Dillon Carew

Personal information
- Nationality: Guyanese
- Born: 15 September 1970 (age 54) Georgetown, Guyana
- Height: 176 cm (5 ft 9 in)
- Weight: 63 kg (139 lb)

Sport
- Country: Guyana
- Sport: Boxing

= Dillon Carew =

Guyanese boxer (born 1970)

Dillon Carew (born 15 September 1970) is a Guyanese former professional boxer who competed from 1992 to 2007. As an amateur, he represented his country in the light-welterweight division at the 1992 Summer Olympics. He won his first bout against Rafael Romero of the Dominican Republic, and then lost his second bout to Mark Leduc of Canada.

== Professional Boxing ==
Dillon's first competitive outing was the under-16 championship in 1984.

Carew continued on to a professional boxing career and was crowned national lightweight champion when he defeated Glen Forde. He went undefeated for the first eight fights in his professional career until losing to Moses James on January 11, 1995 in his first overseas professional bout in Quebec, Canada. He became the national junior welterweight champion on February 26, 1995 by winning a 12-round decision over Barrington Cambridge.

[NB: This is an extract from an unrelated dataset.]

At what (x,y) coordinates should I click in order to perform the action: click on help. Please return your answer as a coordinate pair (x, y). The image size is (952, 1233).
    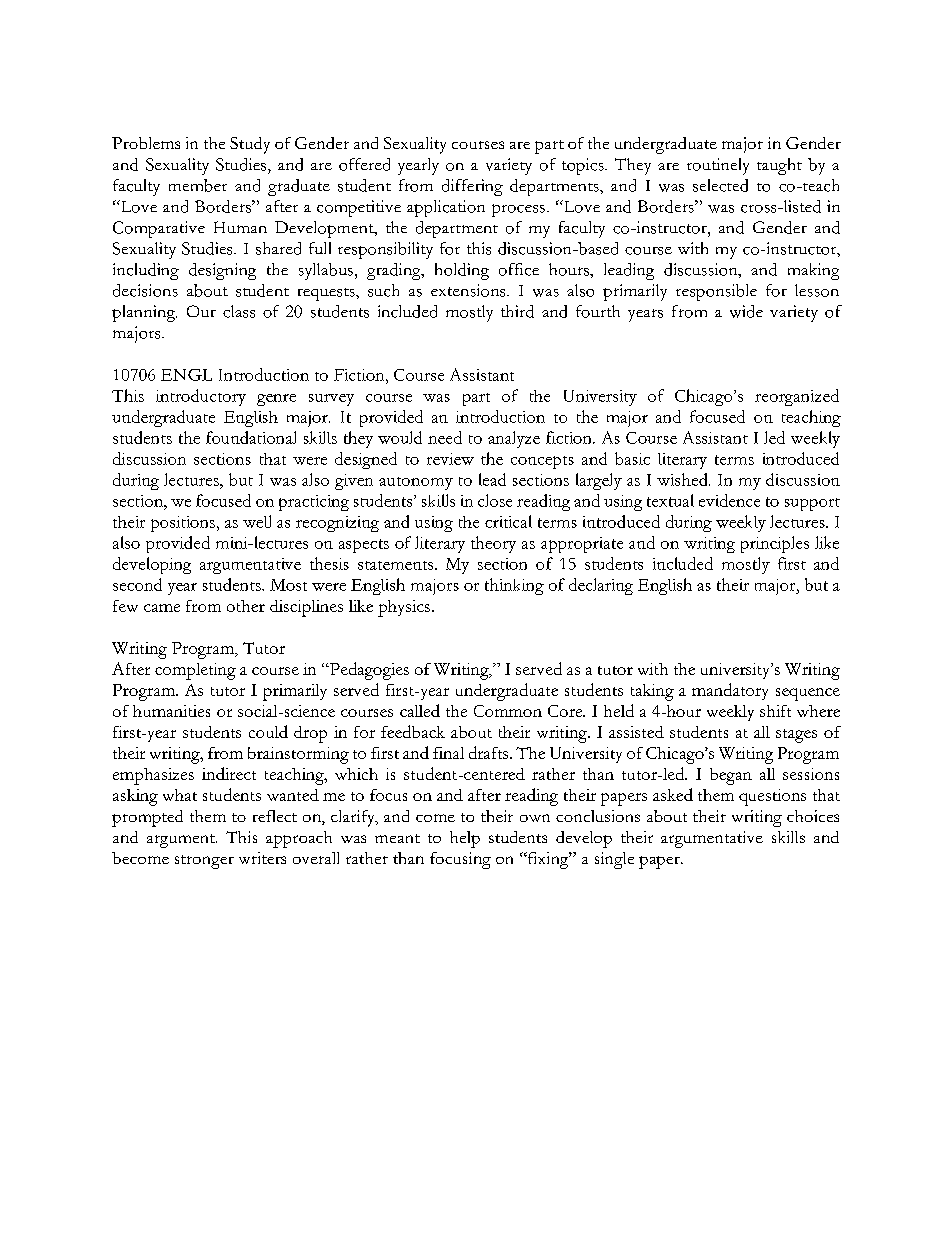
    Looking at the image, I should click on (465, 839).
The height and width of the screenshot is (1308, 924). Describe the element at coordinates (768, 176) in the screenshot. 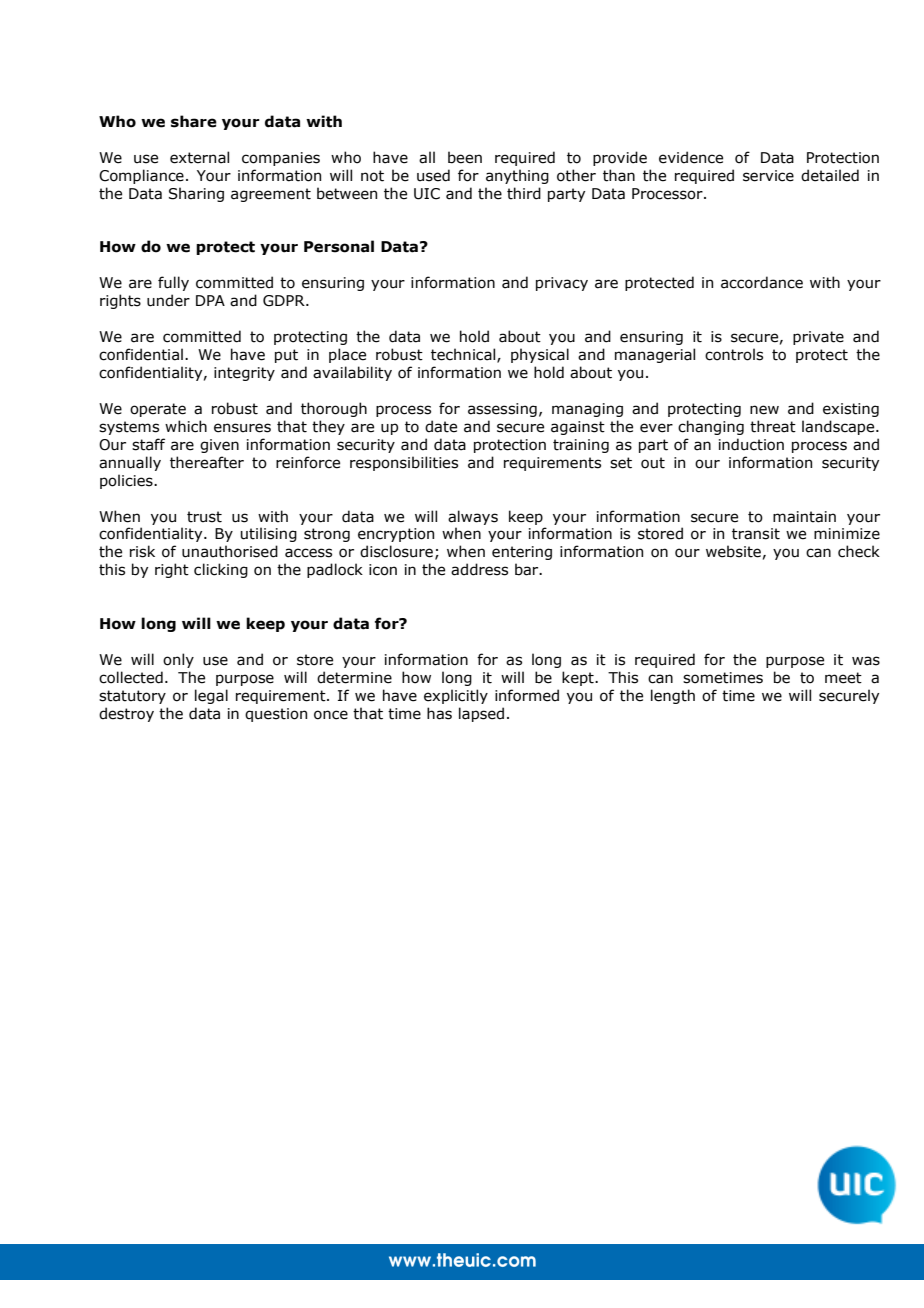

He went up against Meldrick Taylor, Ricky Hatton and Diosbelys Hurtado during his 15 year career. He ended with 20 victories, 17 defeats and three draws.

== Post-career ==
His post-fight boxing career includes attending ringside injuries and training boxers since 2006. He trained Wayne Braithwaite and Sonya Lamonakis in Brooklyn, New York.

== Family ==
His brother, Gordon Carew, also represented Guyana in lightweight-division boxing at the 1984 Summer Olympics.

Carew and his wife Genese live in Connecticut. He has four sons, two of which are from a previous marriage.